In 2018, the Connecticut Department of Transportation, or CTDOT, granted New Haven $317,085 as part of its $12.4 million “Community Connectivity Grant Program,” a program designed to support pedestrian and bicycle safety. In an emailed statement to the News, CTDOT spokesperson Kevin Nursick said that Route 10 is under a current comprehensive review that is “anticipated to be completed this coming spring.” According to Doug Hausladen, director of New Haven’s Transportation, Traffic and Parking Department, sidewalk construction is slated to begin in 2021.
For many, however, Ella Grasso Boulevard and the city’s other projects move far too slowly; the Safe Streets Coalition describes progress on the Complete Streets Ordinance’s protocols as “slow and piecemeal.” Rob Rocke, a board member of long-time advocacy group Elm Street Cycling and a member of the Safe Streets Coalition, points to the incomplete Edgewood Avenue Cycling Track — a nearby project to build a separated bike lane along one of the city’s busiest streets — as an example of the city’s slow movement.
“The Edgewood Avenue Cycling Track, which was supposed to be a test case for the Complete Streets legislation, is so delayed that among us in the ‘safe streets’ community, it’s become a joke,” Rocke said. “It’s somehow a process issue, with problems between our local and state officials — but years are going by and it’s not getting done.”
The bureaucratic tensions between local and state officials in Hartford can certainly be seen along Grasso Boulevard.
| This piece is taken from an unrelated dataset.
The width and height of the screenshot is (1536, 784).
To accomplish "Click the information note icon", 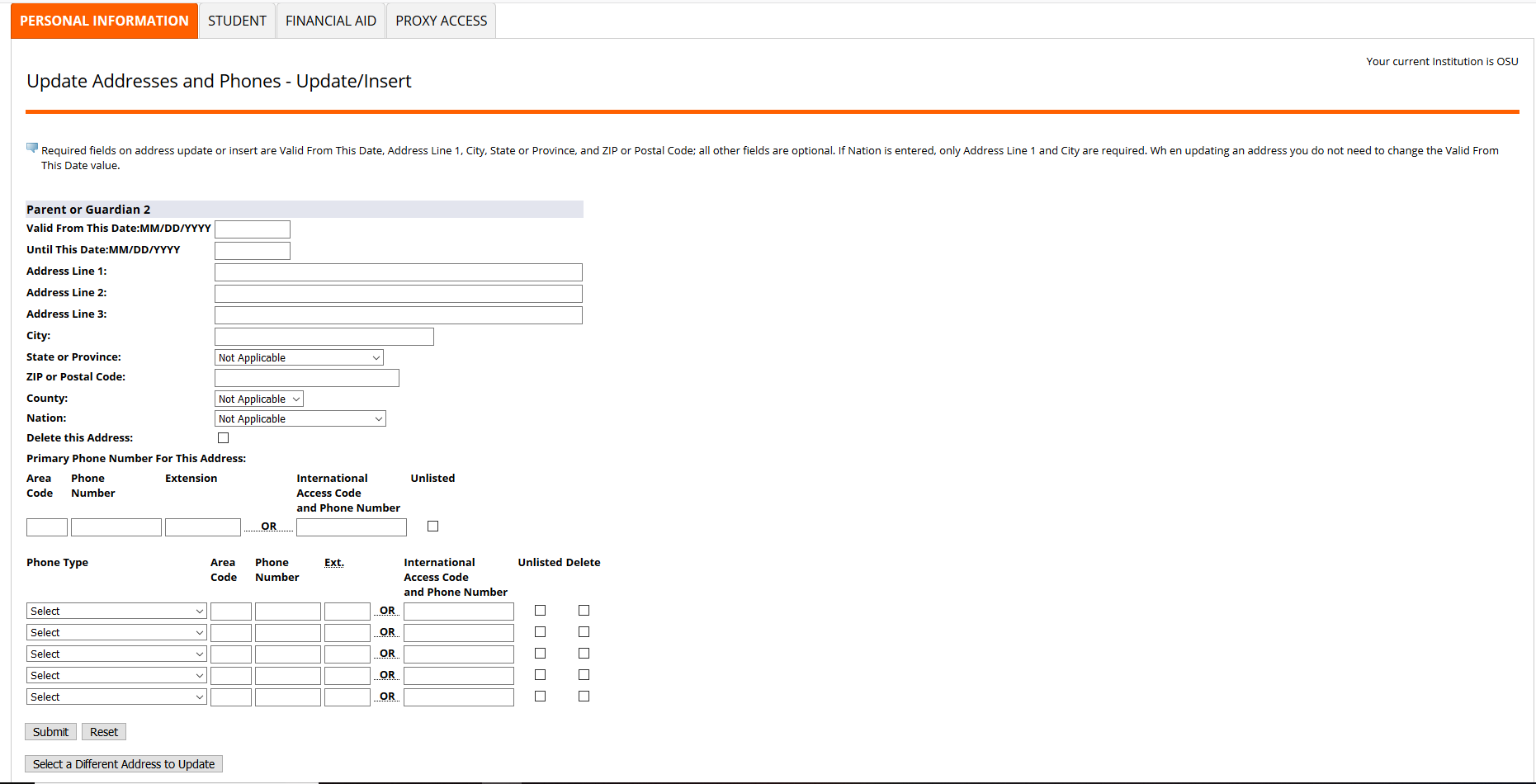I will pyautogui.click(x=31, y=147).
Hausladen noted that while the city has jurisdiction over the construction of sidewalks and curbs, most stoplights, pedestrian signals and other infrastructure are owned by the state of Connecticut.
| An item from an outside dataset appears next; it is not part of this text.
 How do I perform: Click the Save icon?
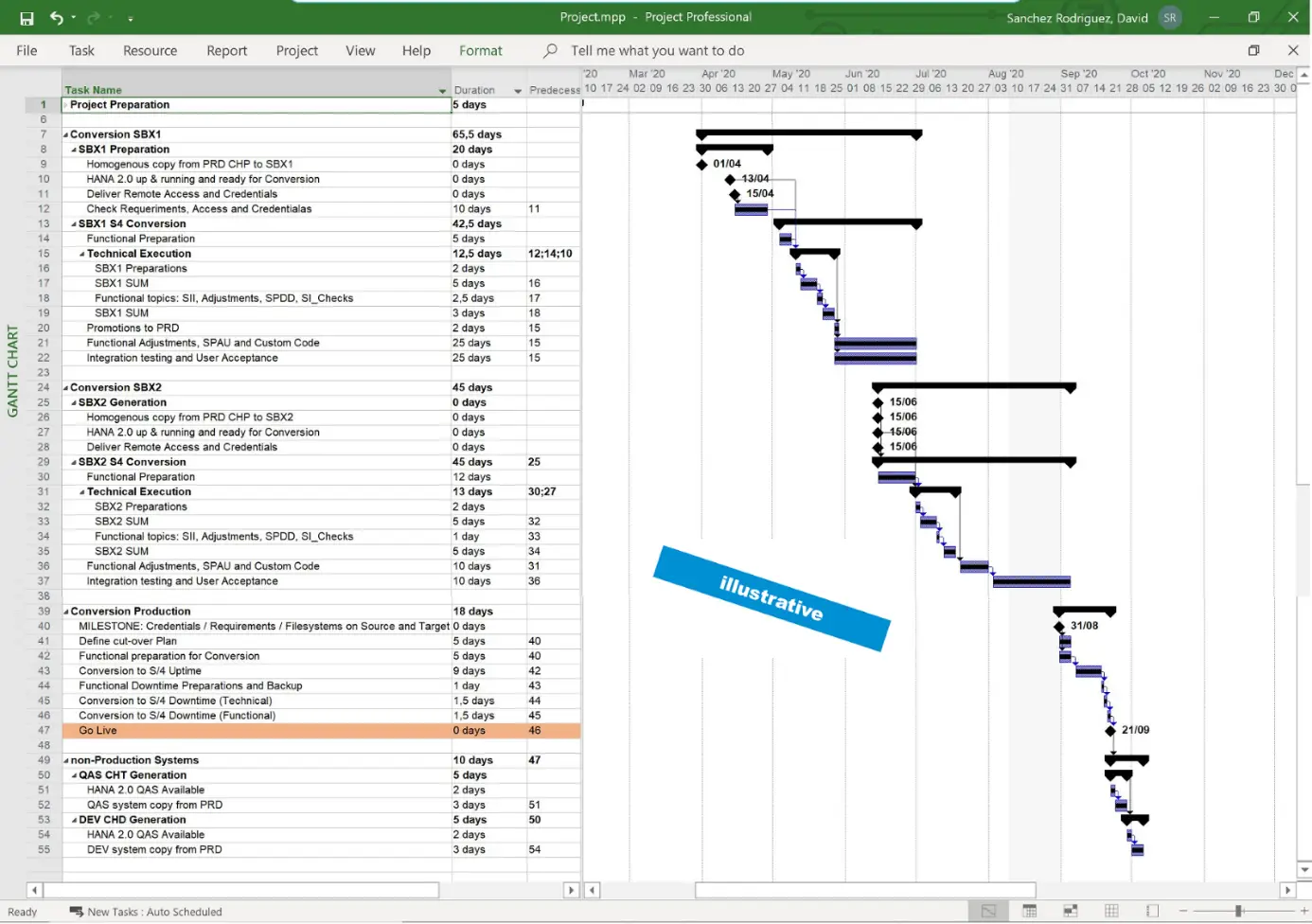(26, 18)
The city’s main problem, however, remains a limited budget. As City Engineer Giovanni Zinn noted at the mayor’s event last month, the city is slated to spend less than one million dollars on infrastructure this year. Mayor Elicker cited lack of funding as a primary roadblock for traffic safety improvements.
“Ultimately, almost every problem that we are dealing with as a city comes down to money,” Elicker said. “It comes down to our ability to fund traffic timing infrastructure and to fund enough police officers to ensure there’s enforcement.”
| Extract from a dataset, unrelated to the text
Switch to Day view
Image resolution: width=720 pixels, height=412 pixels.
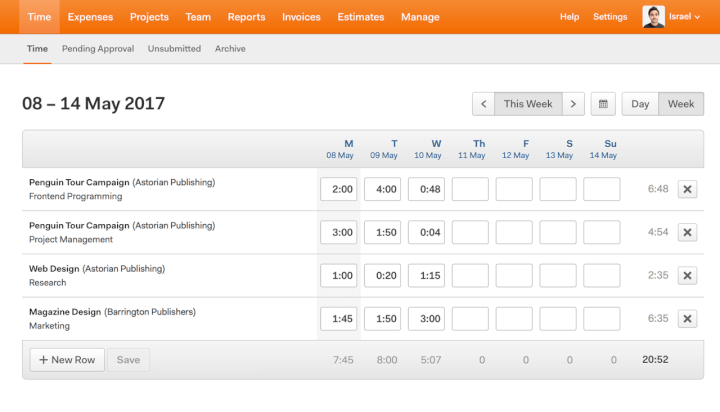640,104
The general fund budget for the 2020-21 fiscal year reduced the budgets for the Engineering and Transportation departments by more than 7 percent each compared to the previous fiscal year, despite an overall budget increase of 2.04 percent.
#2 Blake and Valley: Community Engagement
Not all traffic safety policies have to be expensive. Carolyn Lusch, a transportation planner and member of the Safe Streets Coalition, is an advocate for changes at the intersection of Blake and Valley streets in the Westville neighborhood of New Haven. Lusch first noticed the potential for danger while walking her son to the Friends Center for Children located at the intersection.
“I immediately realized as I was walking him there every day that this intersection is particularly treacherous, mainly because there is a very wide right turn going for Blake onto Valley. Cars tend to speed around, sometimes without even stopping.”
Besides the child care center, the area hosts a Montessori school and senior living facilities, making it a particularly high-traffic zone for families. Lusch and other members of Westville’s community management team, one of 12 in the city, have pressured officials for years to make changes at intersections like Blake and Valley.
Hausladen told the News that the city recently installed a flashing LED “no turn on red” sign (seen above) to reduce motorist speeds. Lusch said that this has probably had some impact on driver behavior, but that more work needs to be done.
“It has been a constant worry of mine,” Lusch said. “We have had some success in getting some changes, but it’s certainly still a very dangerous situation.”